The Messengers were informing the crowd of the Gods’ decision. Sajha would be struck down by their power as punishment for heresy. Across from him, Sajha’s family knelt. They were remaining calm and held together. His death would save them.
But his father did not look as if he wanted to be saved. Rahka’s eyes were darting between his son and the Messengers as if seeking resolution.
Sajha decided not to look at him. As the Messengers delivered a speech about the Gods’ goodness, he let his eyes wander the crowd. At least dying in this way he would be surrounded by everyone he had ever known and loved, and knew that they were safe.
He paid little attention to the speech, but the words hummed in the back of his head: “This boy has spoken ill of the Gods. He submits today to their will. He understands his mistake.”
The people Sajha loved so much, descendants of a terrible past, looked upon him impassively. Every golden-brown face was framed by straight, dark hair, while the rich spattering the crowd wore veils to cover fair cheeks and curls of every color, both natural and unnatural. Some of them shared the Messengers’ creamy skin.
It was something Sajha had never paid any mind to, but now the gathering of worshippers resembled the countless unpainted men on the brown temple walls, and he wondered again why there were no men with skin as dark as the man on the hologram.
“His mortal sacrifice is an act of faith in the Gods’ ways.”
And what did the other colors mean? It looked as if the only survivors of the Messengers’ war had been pale skinned. And the lightest were the most privileged today. He had always thought the poor were darkest because they spent the most time working in the sun. Now it seemed to Sajha that perhaps it was the other way around. Perhaps they were poor, and spent the most time working in the sun, because they did not have fair hair and skin.
It certainly fit the pattern that Sajha looked out upon. And the pattern shown on the temple wall. The Messengers were counting how many of each color remained. Then they divided the survivors among those they deemed superior and inferior.

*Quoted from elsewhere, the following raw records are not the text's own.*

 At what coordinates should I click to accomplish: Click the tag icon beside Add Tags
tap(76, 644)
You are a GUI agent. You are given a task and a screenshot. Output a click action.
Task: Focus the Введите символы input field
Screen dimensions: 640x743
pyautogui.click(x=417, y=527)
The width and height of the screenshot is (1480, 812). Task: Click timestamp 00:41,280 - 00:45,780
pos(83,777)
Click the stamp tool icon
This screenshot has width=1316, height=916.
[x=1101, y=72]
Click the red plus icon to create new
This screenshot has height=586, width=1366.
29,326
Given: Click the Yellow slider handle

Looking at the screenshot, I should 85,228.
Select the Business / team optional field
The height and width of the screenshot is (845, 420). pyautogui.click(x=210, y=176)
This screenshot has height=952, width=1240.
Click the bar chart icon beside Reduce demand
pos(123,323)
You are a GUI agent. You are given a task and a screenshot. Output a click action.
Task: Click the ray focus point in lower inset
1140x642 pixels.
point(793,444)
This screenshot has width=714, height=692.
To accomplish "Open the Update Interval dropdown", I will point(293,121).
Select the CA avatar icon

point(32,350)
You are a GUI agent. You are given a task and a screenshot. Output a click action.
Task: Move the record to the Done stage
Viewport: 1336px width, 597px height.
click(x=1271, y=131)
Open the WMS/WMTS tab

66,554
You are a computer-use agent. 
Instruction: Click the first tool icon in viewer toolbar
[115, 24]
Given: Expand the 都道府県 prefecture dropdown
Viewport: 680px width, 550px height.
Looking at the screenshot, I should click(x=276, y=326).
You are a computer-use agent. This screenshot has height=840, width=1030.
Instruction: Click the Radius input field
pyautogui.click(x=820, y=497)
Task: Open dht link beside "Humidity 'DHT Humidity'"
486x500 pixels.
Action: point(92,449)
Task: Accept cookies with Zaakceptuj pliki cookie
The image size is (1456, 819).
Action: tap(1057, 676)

Sajha’s breaths were coming difficultly now. “This boy repents for what he has done,” the Messengers were saying. It was difficult to concentrate on the words. The outer temple filled his mind, the absent memory, the needle that had sent a timed poison into his veins, the painted men.
“Now you see his faith has been restored. His brave acceptance of the punishment for heresy shows that he believes in the Gods and their wishes.” The executed had all been darker of skin. He had never seen a man so dark as on the holograph. The darkly painted men were all gone. Realization crashed on him in the final moments of his life and he was overcome by fanaticism.
“He kneels here with no binding chains, no knife at his throat, ready for the Gods’ magic to take him.”
He did kneel before the Messengers unbound, head held high, but he had one last weapon to use. He looked past the Messengers to his father. Rahka was breaking, his deepest fears unfolding before his eyes. Sajha spoke loudly, breathlessly. “I’ve been poisoned. And deceived.” It was all he could get out. Pleading eyes begged his father to understand and to act. Just before they went dark, Sajha saw his father stand. The threat of the Messengers’ power gone, a wave spread across the crowd and as the oppressed got to their feet and crashed upon their oppressors.